Après j’en ai beaucoup parlé avec mes neveux et nièces… ce n’est pas tellement un supplice, c’est quelque chose qui « doit » se faire, c’est leur fierté aussi.
Le mouton cru a une signification profonde, comme le henné, comme peuvent l’avoir les visites aux marabouts sur la mule, etc. et c’est cela qui est vécu par les mariés, pas ce que « nous » pouvons en percevoir.
Les vêtements en laine en plein été c’est dur, c’est vrai… moins pour eux aussi que pour nous (car j’ai vu des femmes qui n’étaient pas les mariées, donc pas obligées de s’habiller d’une certaine façon, empiler chaussettes en laines, sous vêtements, première robe, caftan, jupe, et ce qu’on appelle le « zif » qui est une double épaisseur de tissu enroulées plusieurs fois autour du corps).
Je préfère un mariage réellement traditionnel aux mariages des villes. La séance des caftans, où la mariée va être habillée en poupée de luxe à sept reprises, écrasée sous les vingt à vingt-cinq kilos du costume fassi, et va supporter des heures de photos, avec des gens qui ne la connaissent même pas, mais qui veulent « un souvenir », me parait bien pire.

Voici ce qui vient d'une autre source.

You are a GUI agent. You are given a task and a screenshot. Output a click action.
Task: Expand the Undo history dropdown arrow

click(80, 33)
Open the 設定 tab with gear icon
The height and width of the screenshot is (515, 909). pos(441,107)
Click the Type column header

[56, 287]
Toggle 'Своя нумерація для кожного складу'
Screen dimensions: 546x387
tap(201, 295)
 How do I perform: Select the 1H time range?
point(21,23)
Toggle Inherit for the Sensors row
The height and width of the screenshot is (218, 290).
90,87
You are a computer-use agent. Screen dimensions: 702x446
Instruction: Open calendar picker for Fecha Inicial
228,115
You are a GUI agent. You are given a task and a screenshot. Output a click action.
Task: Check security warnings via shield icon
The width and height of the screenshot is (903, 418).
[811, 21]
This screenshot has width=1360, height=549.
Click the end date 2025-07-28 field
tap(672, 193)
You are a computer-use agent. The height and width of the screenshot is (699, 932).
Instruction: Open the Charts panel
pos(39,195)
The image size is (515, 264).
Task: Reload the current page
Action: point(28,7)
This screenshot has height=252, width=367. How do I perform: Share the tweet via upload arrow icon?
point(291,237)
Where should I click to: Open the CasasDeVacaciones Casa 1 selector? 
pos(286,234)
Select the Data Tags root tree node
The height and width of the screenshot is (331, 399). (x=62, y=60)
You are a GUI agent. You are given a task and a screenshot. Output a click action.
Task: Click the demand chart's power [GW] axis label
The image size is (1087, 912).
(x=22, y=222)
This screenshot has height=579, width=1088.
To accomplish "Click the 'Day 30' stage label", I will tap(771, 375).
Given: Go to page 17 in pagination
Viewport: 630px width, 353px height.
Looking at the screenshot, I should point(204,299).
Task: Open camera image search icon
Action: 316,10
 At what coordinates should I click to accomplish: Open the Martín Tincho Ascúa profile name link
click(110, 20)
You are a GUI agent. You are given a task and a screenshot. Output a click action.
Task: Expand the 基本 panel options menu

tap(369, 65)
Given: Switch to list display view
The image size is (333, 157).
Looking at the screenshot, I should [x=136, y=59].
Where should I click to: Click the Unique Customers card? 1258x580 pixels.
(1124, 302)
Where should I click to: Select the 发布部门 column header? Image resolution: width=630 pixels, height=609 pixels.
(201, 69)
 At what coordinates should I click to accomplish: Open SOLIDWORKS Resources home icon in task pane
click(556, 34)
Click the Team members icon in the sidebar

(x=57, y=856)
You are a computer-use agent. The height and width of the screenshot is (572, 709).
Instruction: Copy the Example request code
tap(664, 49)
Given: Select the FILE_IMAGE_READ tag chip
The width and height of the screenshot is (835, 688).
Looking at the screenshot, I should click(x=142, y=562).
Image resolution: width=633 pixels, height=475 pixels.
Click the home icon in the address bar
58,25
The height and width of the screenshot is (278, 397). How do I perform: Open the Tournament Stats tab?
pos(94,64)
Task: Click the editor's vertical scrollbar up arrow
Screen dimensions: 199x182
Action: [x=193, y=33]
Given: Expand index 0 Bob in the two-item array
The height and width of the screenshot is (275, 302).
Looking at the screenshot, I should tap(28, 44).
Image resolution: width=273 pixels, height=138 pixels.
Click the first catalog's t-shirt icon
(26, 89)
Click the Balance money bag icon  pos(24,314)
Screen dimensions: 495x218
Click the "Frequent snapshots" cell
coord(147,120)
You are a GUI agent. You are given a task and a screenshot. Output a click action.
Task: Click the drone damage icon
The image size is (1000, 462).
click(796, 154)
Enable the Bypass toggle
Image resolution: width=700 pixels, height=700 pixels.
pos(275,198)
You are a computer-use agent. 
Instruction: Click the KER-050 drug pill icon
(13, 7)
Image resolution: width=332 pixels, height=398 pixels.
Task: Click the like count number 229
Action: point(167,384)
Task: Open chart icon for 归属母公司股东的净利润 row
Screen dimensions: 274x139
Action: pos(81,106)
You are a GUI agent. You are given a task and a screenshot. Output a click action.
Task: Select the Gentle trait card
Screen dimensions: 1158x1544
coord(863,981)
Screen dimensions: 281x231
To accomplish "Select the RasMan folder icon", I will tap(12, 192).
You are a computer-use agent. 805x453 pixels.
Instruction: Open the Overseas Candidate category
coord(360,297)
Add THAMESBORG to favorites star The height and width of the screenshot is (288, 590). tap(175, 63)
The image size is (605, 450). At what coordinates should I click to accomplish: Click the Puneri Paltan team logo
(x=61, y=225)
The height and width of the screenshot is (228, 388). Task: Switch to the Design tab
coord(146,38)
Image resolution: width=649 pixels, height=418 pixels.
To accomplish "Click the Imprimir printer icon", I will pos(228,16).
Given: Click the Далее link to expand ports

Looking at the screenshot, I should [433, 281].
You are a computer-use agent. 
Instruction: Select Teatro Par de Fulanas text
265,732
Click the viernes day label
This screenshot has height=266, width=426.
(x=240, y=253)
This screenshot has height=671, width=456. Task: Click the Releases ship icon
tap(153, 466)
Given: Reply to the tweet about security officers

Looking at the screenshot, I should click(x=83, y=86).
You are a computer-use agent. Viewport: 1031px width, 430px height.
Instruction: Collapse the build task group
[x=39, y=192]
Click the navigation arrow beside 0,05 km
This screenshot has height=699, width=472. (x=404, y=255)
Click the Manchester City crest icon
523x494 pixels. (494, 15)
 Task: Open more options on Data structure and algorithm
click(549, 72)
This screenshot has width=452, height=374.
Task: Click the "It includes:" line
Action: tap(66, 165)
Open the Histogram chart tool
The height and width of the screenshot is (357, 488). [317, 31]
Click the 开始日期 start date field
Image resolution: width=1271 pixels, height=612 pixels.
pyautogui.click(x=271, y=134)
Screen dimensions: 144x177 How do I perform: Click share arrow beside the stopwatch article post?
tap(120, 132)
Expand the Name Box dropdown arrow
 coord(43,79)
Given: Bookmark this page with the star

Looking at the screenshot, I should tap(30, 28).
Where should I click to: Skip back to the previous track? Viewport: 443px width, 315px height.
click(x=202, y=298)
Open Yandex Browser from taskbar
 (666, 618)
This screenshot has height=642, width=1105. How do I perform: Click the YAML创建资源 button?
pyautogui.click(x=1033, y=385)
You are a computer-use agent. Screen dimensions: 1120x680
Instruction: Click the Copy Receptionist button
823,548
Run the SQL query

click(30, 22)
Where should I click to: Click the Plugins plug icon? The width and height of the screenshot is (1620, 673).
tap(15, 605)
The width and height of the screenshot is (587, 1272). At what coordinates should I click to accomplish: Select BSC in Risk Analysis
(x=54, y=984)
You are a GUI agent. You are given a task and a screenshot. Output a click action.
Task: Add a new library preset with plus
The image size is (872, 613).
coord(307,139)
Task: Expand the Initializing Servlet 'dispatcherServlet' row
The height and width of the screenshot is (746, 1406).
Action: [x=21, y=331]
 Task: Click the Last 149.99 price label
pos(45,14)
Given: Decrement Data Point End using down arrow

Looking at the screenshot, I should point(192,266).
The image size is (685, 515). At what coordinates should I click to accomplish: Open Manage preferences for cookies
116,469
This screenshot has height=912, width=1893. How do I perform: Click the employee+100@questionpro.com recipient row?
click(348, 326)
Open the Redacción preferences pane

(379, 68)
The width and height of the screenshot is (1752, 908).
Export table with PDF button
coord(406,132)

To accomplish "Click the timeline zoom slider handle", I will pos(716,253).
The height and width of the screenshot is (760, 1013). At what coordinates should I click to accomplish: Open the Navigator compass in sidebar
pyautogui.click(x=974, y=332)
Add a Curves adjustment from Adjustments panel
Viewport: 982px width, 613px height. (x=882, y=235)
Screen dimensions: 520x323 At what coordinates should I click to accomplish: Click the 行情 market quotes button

Et même si il n’y a pas de « cérémonie du drap », c’est du pareil au même, tout le monde se pose la question, en discute….
@Emomo
« …je ne vais pas pousser à une pensée digne de l’ère coloniale … »
Pardoxalement en lisant l’article hier c’est la première pensée qu’il m’a inspiré. Mais j’ai préféré m’abstenir ! .
Qu’as tu donc pensé Abdel ?
Beau billet Marie-Aude.
Ce dilemme tradition/modernité existe bel est bien chez beaucoup de mes compatriotes ! :)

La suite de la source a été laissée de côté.